Both directives are being put together by TSA in the wake of the ransomware attack on Colonial Pipeline last month. The company provides 45 percent of the East Coast’s fuel supply, and major gas shortages were seen in several states when Colonial was forced to shut down the entire pipeline for nearly a week to protect operational controls from attack.
Colonial subsequently revealed that it had opted to pay the attackers around $4.4 million in Bitcoin demanded to regain control of its systems, though the Justice Department announced last week that it had been able to recover the majority of those funds.
House lawmakers Tuesday stressed the need for both TSA and CISA to have more visibility and powers when it came to responding to a cyberattack on critical systems such as pipelines, and criticized Colonial for not accepting CISA’s assistance in investigating its networks following the attack.
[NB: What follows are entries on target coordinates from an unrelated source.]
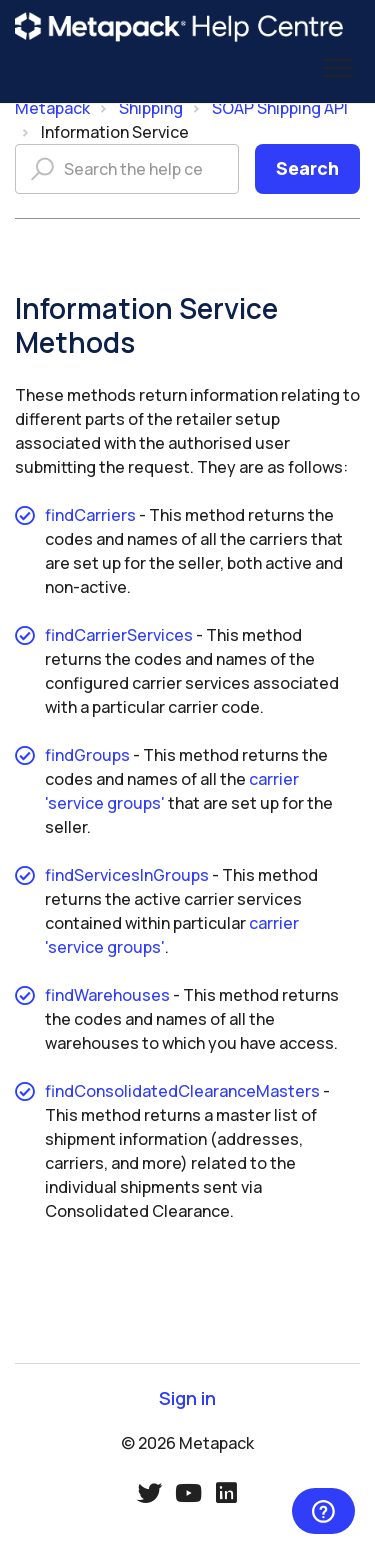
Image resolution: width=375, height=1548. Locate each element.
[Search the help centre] (127, 169)
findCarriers (90, 515)
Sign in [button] (187, 1398)
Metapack (52, 108)
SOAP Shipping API (280, 108)
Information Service (115, 132)
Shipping (151, 108)
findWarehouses (107, 995)
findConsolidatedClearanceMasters (182, 1091)
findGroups (87, 755)
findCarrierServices (119, 635)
”Colonial still has not agreed to participate in the physical assessment, and only agreed to cooperate with TSA’s cybersecurity assessment three weeks after the ransomware attack occurred,” Rep. Bonnie Watson Coleman (D-N.J.), chair of the committee’s subcommittee on Transportation and Maritime Security, testified. “If this is at all indicative of how pipeline owners and operators view their regulators, we have a problem.”
Colonial CEO Joseph Blount testified to the House Homeland Security Committee last week that the company had turned down assistance from CISA due to “world-class experts,” such as cybersecurity company FireEye, already having been called in to help.
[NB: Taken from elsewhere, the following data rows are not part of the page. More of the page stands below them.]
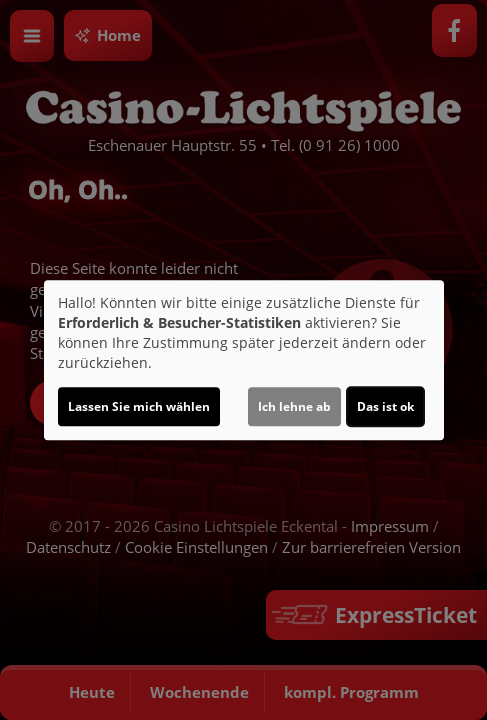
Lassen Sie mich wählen (139, 406)
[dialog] (244, 360)
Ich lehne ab (294, 406)
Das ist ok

Eric Goldstein, the executive director for Cybersecurity at CISA, also testified at the hearing Tuesday, and stressed the need for Congress to do more to ensure companies reported attacks to CISA.
“The more that we as a country can do to drive reporting of cybersecurity incidents to CISA, as TSA recently did with their security directives…that will help drive that change,” Goldstein testified.
More assistance for CISA in this space may be on the way, with Rep. Yvette Clarke (D-N.Y.), chair of the House Homeland Security’s cybersecurity subcommittee, noting Tuesday that she is working on legislation on this issue.
“I’m working on legislation that will require critical infrastructure to report certain cybersecurity incidents to CISA so that we’re developing the muscle memory and the institutional knowledge to improve our cyber defenses over time,” Clarke testified.
She stressed this was “only half the battle,” and that the federal government “can only do so much.”
“We need the private sector to open the door to CISA and TSA – not just because it benefits them, but because it benefits our collective national security,” Clarke said.